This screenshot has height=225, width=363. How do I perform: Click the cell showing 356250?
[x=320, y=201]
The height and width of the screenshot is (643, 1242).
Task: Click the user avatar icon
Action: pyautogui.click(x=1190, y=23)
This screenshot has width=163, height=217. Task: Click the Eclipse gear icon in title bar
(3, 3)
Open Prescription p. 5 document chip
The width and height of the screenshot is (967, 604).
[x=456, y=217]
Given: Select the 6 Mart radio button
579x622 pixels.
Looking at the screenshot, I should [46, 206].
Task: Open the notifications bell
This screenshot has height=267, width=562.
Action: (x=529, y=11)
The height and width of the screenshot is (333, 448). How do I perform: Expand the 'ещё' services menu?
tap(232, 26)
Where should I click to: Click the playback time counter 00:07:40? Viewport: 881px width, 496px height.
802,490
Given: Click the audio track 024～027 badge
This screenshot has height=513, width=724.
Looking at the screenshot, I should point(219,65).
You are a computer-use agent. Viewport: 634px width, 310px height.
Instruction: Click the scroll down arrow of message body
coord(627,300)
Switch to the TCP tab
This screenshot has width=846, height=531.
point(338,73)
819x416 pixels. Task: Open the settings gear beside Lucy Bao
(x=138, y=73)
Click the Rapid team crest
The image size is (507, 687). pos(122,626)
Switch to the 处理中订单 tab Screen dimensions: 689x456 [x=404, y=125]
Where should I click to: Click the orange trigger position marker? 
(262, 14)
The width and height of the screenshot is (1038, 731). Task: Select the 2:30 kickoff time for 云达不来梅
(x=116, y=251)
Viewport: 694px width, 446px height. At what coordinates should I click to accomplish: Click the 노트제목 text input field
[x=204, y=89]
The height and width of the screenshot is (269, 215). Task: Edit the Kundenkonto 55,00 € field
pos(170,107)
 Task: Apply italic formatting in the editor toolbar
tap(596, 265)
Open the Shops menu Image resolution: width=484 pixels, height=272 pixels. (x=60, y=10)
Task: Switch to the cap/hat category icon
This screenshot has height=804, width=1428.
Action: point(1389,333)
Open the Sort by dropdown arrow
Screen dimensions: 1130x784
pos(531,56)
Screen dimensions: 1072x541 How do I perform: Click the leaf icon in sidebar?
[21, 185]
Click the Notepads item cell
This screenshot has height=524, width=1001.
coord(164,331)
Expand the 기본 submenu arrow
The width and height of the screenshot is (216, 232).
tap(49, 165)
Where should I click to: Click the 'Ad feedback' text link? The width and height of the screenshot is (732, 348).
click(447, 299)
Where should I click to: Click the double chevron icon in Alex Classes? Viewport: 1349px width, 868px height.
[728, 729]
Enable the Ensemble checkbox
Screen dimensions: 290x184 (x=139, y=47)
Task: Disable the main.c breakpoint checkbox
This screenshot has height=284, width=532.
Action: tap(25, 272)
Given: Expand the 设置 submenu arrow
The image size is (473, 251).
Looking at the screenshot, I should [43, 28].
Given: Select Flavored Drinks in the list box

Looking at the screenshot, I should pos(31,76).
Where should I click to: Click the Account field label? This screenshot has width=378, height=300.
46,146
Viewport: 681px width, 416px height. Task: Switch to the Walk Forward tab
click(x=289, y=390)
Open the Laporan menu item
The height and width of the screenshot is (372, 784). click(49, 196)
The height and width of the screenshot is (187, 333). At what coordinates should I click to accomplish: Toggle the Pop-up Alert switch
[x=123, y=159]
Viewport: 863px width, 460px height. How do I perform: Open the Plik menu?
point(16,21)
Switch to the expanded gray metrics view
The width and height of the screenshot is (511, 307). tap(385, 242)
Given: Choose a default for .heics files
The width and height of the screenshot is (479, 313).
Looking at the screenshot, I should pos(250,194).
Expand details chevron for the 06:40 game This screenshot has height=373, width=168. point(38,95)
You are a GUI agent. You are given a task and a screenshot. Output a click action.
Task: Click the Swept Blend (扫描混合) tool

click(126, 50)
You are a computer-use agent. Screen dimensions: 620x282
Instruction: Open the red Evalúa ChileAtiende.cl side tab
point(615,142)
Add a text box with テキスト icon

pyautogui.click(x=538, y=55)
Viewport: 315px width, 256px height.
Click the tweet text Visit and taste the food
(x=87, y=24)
________
▶ [PROBLEM TO WORK ON]: Find the number of lines in the entries above that hold the string "agent", and write only that number.

▶ [WORKED SOLUTION]: 3